Cholesterol trafficking in steroidogenic cells. Reversible cycloheximide-dependent accumulation of cholesterol in a pre-steroidogenic pool.

Peptide hormones activate steroid hormone biosynthesis in responsive tissues by stimulating the delivery of cholesterol to a steroidogenic pool, thought to be located in the inner mitochondrial membrane. At this site, it is metabolized to pregnenolone, the precursor of the steroid hormones, by side-chain-cleaving cytochrome P-450 (cytochrome P-450scc). In the presence aminoglutethimide (an inhibitor of cytochrome P-450scc) and an activating stimulus, cholesterol accumulates in the steroidogenic pool, and increased pregnenolone generation is observed upon removal of the inhibitor.
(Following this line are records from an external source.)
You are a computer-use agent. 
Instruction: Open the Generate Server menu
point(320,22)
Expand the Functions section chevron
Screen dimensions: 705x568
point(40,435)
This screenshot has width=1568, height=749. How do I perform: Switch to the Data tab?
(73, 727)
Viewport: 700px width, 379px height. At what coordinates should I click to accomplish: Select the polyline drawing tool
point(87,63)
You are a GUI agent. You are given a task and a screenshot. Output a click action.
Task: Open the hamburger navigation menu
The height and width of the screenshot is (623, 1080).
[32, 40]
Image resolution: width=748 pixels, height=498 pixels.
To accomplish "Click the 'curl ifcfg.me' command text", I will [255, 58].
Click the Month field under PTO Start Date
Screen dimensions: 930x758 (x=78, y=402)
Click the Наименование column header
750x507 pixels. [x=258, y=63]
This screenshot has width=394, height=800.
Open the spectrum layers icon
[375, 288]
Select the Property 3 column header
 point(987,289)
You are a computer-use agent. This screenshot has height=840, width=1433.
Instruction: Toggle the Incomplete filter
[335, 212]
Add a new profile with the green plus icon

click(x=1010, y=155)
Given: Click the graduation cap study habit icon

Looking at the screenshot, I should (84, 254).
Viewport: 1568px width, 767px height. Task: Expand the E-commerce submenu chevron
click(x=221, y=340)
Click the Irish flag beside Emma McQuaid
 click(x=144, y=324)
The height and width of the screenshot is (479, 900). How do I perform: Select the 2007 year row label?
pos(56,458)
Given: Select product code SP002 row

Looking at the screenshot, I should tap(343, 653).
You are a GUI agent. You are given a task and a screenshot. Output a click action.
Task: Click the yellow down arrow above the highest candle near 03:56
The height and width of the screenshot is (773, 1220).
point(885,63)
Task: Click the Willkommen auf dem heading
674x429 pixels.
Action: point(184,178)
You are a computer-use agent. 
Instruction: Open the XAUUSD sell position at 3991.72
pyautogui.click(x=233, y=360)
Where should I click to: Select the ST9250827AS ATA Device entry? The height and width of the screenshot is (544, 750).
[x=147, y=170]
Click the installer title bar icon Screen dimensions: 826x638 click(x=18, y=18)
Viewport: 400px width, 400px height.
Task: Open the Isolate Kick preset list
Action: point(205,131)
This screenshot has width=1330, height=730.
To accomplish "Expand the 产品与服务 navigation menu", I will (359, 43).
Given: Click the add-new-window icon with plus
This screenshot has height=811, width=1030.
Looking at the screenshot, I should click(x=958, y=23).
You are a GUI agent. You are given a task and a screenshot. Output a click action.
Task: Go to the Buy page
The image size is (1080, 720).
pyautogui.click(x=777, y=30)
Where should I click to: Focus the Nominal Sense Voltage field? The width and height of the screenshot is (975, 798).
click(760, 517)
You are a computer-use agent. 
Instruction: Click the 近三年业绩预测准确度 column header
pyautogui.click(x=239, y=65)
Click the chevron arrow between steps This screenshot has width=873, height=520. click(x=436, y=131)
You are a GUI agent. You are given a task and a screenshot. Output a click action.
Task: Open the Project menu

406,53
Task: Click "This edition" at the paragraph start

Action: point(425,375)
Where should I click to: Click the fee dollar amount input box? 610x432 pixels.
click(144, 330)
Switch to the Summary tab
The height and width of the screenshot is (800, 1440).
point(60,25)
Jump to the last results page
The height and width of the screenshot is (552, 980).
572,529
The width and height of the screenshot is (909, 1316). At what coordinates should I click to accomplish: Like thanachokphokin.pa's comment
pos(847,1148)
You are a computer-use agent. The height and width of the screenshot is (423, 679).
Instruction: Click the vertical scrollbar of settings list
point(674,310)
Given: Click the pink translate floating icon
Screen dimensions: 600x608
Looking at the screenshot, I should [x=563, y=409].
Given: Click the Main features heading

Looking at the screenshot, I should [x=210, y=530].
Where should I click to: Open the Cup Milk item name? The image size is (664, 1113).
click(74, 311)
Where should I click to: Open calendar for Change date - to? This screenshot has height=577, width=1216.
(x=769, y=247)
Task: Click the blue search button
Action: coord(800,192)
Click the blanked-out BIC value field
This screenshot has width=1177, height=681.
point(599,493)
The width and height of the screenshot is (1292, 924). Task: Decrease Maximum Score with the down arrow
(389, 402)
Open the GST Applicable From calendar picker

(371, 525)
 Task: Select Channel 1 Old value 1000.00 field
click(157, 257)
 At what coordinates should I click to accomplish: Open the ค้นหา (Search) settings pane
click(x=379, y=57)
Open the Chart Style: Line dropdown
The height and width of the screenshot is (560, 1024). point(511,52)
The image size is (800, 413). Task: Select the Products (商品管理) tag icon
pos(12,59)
Using Y-1 adrenocortical cells and MA-10 Leydig tumor cells, we now provide evidence for a distinct, functionally relevant cholesterol pool which precedes the steroidogenic pool, which we designate the pre-steroidogenic pool. This pool was defined by activating the cells with 8-bromo-adenosine 3',5'-cyclic monophosphoric acid in the presence of cycloheximide, an inhibitor of steroidogenesis. Following a wash procedure, which removed 8-bromo-adenosine 3',5'-cyclic monophosphoric acid and cycloheximide, augmented pregnenolone synthesis was observed. Unlike synthesis from the steroidogenic pool, pregnenolone formation from pre-steroidogenic pool in Y-1 cells indicates that this pool is somewhat smaller than the steroidogenic pool. The results support a cholesterol-trafficking model in which cycloheximide-sensitive transport from the pre-steroidogenic pool to the steroidogenic pool precedes metabolism, and is regulated by cAMP.